● Task to carry out
Find the line with "Open the 2,178" in the entries below. Repeat it, every following line, and the line with "Task: Click the 10:53 AM post time", exactly and with nothing added.
BEGIN Supplied material
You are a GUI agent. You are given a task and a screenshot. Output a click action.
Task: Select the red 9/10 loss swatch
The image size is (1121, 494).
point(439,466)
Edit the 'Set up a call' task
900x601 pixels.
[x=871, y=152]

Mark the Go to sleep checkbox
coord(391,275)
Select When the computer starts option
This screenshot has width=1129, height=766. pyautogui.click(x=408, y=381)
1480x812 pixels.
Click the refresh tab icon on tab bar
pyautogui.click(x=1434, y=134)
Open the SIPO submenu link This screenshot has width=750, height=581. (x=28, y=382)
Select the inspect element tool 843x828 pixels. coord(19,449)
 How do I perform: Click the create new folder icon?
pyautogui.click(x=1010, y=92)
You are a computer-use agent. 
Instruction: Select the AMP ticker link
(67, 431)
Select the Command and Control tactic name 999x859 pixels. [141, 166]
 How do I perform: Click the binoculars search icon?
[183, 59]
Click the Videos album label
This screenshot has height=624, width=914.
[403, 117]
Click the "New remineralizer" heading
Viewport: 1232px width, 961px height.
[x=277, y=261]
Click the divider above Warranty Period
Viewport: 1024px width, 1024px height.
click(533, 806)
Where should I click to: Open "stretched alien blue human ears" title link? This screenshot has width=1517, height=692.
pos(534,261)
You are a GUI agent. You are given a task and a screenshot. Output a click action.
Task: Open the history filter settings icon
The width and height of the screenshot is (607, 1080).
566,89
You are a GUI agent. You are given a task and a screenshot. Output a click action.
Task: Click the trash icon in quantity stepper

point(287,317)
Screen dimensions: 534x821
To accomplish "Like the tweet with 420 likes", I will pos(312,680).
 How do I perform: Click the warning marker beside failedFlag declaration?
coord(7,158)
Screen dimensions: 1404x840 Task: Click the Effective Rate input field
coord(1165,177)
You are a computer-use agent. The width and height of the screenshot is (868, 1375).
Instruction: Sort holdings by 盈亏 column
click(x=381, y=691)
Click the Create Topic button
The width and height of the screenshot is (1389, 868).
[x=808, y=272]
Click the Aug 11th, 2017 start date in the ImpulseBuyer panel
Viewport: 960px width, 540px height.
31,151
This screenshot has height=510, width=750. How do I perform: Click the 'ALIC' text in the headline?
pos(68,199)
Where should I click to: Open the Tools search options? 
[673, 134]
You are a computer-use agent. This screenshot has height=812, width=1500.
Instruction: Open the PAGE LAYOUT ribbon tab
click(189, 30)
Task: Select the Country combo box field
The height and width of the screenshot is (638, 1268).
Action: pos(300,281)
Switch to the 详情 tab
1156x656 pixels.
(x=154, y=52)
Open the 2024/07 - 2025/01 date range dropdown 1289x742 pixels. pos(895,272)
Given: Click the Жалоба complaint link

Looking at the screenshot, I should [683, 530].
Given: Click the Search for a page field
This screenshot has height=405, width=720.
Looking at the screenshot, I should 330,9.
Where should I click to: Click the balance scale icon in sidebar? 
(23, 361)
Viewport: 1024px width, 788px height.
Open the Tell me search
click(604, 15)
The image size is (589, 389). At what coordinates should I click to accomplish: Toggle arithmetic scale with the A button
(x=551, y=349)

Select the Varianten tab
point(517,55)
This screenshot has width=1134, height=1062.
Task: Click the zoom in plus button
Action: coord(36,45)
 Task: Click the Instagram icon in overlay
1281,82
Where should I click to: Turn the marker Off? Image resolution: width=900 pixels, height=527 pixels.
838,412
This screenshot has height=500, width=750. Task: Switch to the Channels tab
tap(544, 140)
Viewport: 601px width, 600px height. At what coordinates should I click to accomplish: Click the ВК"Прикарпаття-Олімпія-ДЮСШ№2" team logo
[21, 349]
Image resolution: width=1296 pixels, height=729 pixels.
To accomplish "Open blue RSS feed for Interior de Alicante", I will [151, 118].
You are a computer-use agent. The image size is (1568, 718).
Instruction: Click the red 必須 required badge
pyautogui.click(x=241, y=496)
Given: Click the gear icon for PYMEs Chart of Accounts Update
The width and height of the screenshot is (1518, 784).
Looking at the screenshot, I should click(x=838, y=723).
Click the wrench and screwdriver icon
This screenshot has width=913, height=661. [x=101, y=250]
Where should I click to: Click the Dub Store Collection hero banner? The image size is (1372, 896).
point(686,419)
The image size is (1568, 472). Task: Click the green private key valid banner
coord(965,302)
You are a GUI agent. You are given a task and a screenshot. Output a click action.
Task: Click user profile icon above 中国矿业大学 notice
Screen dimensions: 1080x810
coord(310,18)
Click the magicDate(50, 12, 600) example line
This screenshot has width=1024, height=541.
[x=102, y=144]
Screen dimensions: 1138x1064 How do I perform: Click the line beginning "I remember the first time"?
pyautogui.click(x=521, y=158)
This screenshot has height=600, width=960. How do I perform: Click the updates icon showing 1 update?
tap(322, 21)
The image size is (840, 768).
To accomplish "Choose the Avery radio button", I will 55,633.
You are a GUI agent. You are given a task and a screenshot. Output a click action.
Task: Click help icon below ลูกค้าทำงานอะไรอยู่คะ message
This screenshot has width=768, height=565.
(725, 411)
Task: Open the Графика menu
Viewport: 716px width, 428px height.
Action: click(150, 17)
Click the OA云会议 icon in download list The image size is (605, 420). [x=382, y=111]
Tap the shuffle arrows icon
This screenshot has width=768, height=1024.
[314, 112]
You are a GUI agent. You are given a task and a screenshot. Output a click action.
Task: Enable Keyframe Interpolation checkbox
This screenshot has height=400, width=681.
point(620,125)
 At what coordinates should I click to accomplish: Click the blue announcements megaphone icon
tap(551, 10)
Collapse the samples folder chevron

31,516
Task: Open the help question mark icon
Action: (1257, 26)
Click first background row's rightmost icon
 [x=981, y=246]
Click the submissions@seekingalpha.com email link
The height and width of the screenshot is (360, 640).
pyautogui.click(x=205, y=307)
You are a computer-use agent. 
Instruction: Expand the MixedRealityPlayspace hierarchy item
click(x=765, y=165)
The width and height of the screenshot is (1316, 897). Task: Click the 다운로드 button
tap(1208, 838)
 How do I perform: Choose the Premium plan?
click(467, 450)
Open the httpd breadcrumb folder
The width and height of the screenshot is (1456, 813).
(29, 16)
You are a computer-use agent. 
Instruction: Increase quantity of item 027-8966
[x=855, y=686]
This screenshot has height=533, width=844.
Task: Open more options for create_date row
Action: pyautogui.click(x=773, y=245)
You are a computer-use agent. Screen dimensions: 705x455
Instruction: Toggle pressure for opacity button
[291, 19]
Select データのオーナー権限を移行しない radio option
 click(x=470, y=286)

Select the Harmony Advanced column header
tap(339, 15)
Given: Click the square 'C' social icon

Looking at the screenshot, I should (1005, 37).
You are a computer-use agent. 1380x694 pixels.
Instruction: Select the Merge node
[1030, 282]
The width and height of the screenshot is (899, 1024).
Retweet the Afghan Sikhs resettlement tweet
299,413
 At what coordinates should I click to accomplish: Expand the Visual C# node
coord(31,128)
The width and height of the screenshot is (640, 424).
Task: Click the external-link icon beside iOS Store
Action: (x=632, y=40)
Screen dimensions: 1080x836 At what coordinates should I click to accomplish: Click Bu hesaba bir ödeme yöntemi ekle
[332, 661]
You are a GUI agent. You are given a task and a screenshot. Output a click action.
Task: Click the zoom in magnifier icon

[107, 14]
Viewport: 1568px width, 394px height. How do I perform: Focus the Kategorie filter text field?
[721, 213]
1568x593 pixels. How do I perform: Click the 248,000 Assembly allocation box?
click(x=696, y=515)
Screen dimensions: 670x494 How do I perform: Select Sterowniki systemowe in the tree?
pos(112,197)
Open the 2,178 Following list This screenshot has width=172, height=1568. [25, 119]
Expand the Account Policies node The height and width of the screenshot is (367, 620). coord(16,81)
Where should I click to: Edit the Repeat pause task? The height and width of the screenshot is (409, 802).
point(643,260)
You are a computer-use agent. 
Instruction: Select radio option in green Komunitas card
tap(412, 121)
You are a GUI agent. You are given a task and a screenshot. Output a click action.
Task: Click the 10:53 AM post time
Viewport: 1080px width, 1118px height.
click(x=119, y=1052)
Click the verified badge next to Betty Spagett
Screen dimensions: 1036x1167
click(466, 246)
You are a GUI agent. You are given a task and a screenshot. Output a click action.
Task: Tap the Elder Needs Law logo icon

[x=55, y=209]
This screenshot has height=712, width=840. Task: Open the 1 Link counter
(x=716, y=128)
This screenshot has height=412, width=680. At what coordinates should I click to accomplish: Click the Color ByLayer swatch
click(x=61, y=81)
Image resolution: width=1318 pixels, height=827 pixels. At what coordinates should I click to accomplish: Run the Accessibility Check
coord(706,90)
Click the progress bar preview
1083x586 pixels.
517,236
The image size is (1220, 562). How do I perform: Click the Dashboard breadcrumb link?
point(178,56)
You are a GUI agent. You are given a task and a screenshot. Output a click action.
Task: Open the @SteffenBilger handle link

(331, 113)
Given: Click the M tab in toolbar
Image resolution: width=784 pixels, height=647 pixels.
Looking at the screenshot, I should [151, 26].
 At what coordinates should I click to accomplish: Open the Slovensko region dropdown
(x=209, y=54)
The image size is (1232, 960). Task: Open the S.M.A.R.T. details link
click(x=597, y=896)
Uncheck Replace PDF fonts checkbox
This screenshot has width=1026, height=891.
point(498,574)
END Supplied material
● Answer
Open the 2,178 Following list This screenshot has width=172, height=1568. [25, 119]
Expand the Account Policies node The height and width of the screenshot is (367, 620). coord(16,81)
Where should I click to: Edit the Repeat pause task? The height and width of the screenshot is (409, 802).
point(643,260)
You are a computer-use agent. 
Instruction: Select radio option in green Komunitas card
tap(412, 121)
You are a GUI agent. You are given a task and a screenshot. Output a click action.
Task: Click the 10:53 AM post time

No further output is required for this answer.